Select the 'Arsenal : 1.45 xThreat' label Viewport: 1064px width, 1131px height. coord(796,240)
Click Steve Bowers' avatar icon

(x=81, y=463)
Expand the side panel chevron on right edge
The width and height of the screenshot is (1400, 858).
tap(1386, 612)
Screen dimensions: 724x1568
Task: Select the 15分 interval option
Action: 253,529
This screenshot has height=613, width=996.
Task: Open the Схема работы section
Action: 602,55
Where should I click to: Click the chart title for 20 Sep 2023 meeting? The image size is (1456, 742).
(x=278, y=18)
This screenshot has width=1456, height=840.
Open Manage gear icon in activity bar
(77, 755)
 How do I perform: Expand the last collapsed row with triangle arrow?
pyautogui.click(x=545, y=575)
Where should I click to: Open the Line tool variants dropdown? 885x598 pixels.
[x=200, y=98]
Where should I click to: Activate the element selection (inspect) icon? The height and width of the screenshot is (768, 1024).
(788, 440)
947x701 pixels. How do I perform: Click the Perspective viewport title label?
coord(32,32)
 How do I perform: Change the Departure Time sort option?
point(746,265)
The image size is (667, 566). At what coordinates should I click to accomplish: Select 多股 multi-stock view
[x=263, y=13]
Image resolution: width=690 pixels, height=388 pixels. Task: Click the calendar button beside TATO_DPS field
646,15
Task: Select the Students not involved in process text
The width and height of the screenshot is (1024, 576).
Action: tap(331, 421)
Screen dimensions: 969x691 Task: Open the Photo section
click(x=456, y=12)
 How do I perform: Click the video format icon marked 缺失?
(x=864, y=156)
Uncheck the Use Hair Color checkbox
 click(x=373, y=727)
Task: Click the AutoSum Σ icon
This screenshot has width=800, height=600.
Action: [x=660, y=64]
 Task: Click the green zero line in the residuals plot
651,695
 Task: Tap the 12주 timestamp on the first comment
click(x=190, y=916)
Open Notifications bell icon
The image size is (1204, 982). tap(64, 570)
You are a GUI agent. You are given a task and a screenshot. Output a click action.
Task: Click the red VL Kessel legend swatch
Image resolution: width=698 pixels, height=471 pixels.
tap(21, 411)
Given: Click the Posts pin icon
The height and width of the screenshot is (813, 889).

==========

▸ **What this task involves**
Reproduce the records from the first line through the line containing "point(746,265)", including both of those lines.

▸ **Solution for this problem**
Select the 'Arsenal : 1.45 xThreat' label Viewport: 1064px width, 1131px height. coord(796,240)
Click Steve Bowers' avatar icon

(x=81, y=463)
Expand the side panel chevron on right edge
The width and height of the screenshot is (1400, 858).
tap(1386, 612)
Screen dimensions: 724x1568
Task: Select the 15分 interval option
Action: 253,529
This screenshot has height=613, width=996.
Task: Open the Схема работы section
Action: 602,55
Where should I click to: Click the chart title for 20 Sep 2023 meeting? The image size is (1456, 742).
(x=278, y=18)
This screenshot has width=1456, height=840.
Open Manage gear icon in activity bar
(77, 755)
 How do I perform: Expand the last collapsed row with triangle arrow?
pyautogui.click(x=545, y=575)
Where should I click to: Open the Line tool variants dropdown? 885x598 pixels.
[x=200, y=98]
Where should I click to: Activate the element selection (inspect) icon? The height and width of the screenshot is (768, 1024).
(788, 440)
947x701 pixels. How do I perform: Click the Perspective viewport title label?
coord(32,32)
 How do I perform: Change the Departure Time sort option?
point(746,265)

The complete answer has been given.